Comme le souligne Philip Gardiner, cette question résonne d’autant plus fortement en ce Black Month History – mois dédié depuis 1976 à l’histoire de la communauté afro-américaine dans l’édification des Etats-Unis. Dans son courrier au NMAAHC, Gardiner rappelle que la culture du tabac, très exigeante en main d’œuvre, a été l’un des principaux motifs de la traite des esclaves entre l’Afrique et les Amériques. Dans certains pays d’Afrique, le tabac a même servi de monnaie d’échange pour obtenir de nouveaux esclaves[2]. Depuis quelques dizaines d’années, c’est en leur vendant des cigarettes au menthol que les industriels du tabac s’en prennent aux Afro-Américains.

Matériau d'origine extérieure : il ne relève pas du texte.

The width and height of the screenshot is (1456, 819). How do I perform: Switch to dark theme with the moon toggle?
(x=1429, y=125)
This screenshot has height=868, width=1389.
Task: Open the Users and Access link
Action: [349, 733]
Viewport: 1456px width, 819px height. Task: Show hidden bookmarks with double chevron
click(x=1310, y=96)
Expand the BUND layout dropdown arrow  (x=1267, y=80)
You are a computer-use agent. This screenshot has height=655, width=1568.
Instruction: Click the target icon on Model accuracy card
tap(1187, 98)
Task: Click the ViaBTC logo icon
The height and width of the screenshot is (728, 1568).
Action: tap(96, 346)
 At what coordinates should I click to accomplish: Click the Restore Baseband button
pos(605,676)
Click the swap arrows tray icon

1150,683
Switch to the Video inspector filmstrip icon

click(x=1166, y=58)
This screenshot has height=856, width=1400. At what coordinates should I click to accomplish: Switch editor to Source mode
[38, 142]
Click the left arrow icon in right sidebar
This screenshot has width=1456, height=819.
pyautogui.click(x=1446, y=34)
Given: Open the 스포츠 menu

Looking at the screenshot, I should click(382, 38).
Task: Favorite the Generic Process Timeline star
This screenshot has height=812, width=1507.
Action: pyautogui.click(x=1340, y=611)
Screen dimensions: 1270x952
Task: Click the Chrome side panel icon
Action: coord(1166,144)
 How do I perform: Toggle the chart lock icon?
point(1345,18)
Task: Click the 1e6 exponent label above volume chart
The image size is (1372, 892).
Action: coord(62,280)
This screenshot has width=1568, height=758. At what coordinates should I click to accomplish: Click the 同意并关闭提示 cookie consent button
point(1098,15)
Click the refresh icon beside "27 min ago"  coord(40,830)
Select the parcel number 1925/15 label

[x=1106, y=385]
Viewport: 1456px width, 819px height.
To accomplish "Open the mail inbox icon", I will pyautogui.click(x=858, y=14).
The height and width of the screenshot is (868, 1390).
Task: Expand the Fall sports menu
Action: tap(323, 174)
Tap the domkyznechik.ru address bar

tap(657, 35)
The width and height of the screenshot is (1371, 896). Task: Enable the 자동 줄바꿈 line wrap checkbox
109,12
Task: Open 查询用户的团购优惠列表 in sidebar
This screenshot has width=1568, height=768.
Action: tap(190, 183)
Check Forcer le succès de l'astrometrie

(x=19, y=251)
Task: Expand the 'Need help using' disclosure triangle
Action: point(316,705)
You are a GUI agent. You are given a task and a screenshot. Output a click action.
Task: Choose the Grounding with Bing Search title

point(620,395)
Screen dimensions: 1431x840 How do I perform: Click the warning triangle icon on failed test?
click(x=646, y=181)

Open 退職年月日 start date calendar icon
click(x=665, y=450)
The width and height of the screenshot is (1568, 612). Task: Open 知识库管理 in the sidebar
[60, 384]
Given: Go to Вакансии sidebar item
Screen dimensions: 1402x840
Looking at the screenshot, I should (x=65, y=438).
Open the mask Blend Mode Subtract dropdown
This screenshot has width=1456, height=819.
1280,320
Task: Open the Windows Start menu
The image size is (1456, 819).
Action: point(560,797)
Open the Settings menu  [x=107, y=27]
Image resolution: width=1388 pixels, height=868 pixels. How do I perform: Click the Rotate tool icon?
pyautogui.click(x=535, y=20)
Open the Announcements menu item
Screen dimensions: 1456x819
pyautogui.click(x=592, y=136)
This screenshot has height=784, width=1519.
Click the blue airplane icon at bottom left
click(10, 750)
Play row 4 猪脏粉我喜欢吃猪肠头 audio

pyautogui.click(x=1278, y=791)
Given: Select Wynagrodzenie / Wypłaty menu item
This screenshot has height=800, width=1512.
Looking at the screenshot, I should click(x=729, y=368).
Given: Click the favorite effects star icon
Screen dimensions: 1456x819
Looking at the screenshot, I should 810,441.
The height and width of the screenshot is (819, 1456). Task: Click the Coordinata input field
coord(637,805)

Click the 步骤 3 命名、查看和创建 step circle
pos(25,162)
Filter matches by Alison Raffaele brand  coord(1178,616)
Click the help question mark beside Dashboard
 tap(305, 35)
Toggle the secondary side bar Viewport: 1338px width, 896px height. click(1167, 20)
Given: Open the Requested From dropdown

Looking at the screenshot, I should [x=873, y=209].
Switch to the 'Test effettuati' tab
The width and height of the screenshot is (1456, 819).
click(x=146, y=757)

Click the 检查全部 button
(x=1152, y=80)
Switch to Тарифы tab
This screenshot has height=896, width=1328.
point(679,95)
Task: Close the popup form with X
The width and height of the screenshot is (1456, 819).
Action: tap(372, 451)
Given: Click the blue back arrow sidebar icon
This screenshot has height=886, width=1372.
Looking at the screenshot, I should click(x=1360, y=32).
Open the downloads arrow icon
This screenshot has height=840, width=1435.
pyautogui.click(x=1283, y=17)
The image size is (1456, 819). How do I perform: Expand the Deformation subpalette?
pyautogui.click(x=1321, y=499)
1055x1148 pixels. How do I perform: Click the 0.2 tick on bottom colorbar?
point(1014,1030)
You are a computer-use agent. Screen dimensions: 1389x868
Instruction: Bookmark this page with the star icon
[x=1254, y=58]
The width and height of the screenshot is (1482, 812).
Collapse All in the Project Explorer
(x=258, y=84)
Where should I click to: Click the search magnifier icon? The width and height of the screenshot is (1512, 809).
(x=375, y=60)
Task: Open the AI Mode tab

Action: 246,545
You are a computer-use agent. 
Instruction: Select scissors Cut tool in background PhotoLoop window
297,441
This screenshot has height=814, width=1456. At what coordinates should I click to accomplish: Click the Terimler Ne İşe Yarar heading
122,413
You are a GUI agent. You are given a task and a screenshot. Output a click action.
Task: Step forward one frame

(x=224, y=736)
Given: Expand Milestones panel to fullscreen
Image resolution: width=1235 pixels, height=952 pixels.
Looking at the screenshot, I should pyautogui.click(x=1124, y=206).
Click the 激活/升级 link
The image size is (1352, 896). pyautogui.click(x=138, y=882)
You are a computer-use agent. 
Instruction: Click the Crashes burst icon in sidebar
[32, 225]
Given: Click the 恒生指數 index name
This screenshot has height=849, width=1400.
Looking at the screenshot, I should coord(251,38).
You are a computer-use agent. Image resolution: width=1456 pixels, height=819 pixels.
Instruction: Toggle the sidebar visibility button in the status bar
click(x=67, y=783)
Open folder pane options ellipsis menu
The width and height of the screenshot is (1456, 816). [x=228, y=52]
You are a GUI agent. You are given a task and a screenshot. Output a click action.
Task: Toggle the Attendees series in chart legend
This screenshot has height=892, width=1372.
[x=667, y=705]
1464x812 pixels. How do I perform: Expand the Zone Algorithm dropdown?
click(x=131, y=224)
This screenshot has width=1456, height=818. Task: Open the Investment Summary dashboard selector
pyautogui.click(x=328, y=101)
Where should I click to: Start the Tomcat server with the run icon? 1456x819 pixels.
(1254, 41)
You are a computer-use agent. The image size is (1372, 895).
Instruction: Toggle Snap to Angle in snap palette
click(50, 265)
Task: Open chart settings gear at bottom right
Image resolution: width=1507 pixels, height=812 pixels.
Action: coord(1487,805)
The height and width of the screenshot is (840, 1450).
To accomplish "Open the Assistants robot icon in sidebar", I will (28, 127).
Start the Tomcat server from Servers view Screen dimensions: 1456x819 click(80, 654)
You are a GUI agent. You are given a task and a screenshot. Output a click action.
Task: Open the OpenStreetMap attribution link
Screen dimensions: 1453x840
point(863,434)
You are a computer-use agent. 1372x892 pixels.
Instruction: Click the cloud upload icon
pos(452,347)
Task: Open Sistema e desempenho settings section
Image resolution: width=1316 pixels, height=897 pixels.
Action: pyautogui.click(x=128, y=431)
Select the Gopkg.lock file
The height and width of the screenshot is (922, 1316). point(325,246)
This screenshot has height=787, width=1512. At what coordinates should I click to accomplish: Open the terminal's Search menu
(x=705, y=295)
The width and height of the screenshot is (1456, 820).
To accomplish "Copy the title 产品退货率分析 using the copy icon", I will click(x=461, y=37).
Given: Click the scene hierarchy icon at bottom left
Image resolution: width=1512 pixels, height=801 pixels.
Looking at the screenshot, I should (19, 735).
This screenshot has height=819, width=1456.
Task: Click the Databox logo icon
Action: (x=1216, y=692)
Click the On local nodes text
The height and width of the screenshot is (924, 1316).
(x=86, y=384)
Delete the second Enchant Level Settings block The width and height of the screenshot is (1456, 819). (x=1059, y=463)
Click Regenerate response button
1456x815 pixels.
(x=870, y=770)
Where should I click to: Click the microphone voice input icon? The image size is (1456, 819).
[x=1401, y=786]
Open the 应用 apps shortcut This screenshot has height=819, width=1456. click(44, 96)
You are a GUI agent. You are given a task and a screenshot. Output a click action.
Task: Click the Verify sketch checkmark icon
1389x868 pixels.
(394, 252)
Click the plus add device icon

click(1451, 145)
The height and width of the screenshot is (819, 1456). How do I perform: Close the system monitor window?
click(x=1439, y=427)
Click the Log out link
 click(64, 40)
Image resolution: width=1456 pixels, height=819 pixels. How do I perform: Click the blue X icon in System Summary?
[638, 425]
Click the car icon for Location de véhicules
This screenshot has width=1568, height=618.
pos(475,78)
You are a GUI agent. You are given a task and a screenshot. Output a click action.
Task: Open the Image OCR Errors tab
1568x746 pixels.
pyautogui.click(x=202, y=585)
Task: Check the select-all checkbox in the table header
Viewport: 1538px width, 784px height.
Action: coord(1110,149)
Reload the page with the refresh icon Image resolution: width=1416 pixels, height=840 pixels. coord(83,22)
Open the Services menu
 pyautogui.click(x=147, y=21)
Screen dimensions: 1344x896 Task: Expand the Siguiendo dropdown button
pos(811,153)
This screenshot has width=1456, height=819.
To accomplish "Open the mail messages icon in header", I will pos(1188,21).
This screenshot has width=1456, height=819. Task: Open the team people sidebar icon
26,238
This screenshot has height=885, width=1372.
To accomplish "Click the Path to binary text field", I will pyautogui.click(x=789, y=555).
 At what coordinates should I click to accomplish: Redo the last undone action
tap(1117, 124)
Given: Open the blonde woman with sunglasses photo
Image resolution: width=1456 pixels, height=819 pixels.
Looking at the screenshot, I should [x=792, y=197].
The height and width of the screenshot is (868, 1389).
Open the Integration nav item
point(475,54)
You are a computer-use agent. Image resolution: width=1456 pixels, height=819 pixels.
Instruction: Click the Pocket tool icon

Un marketing des cigarettes au menthol ciblant les Afro-Américains
Depuis la fin des années 1950, le marketing des cigarettes mentholées a en effet été fortement orienté sur les personnes afro-américaines, avec une redoutable efficacité. Si 5% des Afro-Américains fumaient des cigarettes mentholées en 1953, cette proportion est aujourd’hui de 85 % chez les adultes afro-américains et 94 % chez les jeunes Afro-Américains. Or, le menthol réduit l’âpreté du tabac, permet une inhalation plus profonde et facilite l’absorption de la nicotine, ce qui non seulement renforce l’installation de la dépendance tabagique, mais favorise aussi l’apparition de multiples pathologies liées au tabagisme.
Cette consommation de cigarettes mentholées expliquerait notamment pourquoi, en parallèle de facteurs socio-démographiques défavorables, les Afro-Américains présentent des taux nettement plus importants de maladies cardiovasculaires, de cancers notamment du poumon et d’autres affections du tabac.
Le tribut que la communauté afro-américaine paye au tabagisme est immense, 45 000 Afro-Américains y succombant chaque année. Selon Philip Gardiner, la responsabilité de l’industrie du tabac dans cette hécatombe est d’autant plus grande que les industriels multiplient depuis 2008 tous les recours possibles afin de d’empêcher ou de retarder l’interdiction des arômes menthol dans les produits du tabac et de la nicotine, entretenant ainsi le tabagisme chez les Afro-Américains et d’autres minorités.
Un appel à rendre l’argent perçu de l’industrie du tabac
Aux organisations afro-américaines qui ont déjà touché des financements de la part de l’industrie du tabac, Philip Gardiner conseille tout simplement de les restituer, afin de ne pas perpétuer les pertes humaines infligées à la communauté afro-américaine. Une suggestion qu’il adresse non seulement au NMAAHC, mais à toutes les autres organisations afro-américaines qui acceptent des fonds de l’industrie du tabac et lui permettent ainsi de retrouver une respectabilité à travers ses opérations de responsabilité sociale des entreprises (RSE).
Philip Gardiner réclame par ailleurs l’interdiction des arômes menthol dans tous les produits du tabac et l’arrêt de la production des cigarettes mentholées, en souhaitant que la recherche de profits ne l’emporte pas sur la préservation de vies afro-américaines. Il appelle enfin à l’interdiction aux Etats-Unis des activités de parrainage et de mécénat de l’industrie du tabac, sur le modèle de ce qui est déjà pratiqué dans de nombreux autres pays et prescrit par la Convention-cadre pour la lutte antitabac (CCLAT) de l’OMS.
Pour en savoir plus sur la question du menthol, consultez notre décryptage.
Mots-clés : Afro-Américains, AATCLC, NMAAHC, menthMF
©Génération Sans TabacMF
[1] Gardiner P, Black history has taught us that Big Tobacco is not an ally, The Washington Post, publié le 13 février 2023, consulté le 15 février 2023.
[2] Proctor R, Golden Holocaust, La conspiration des industriels du tabac, Paris, Ed. Equateurs, 2014.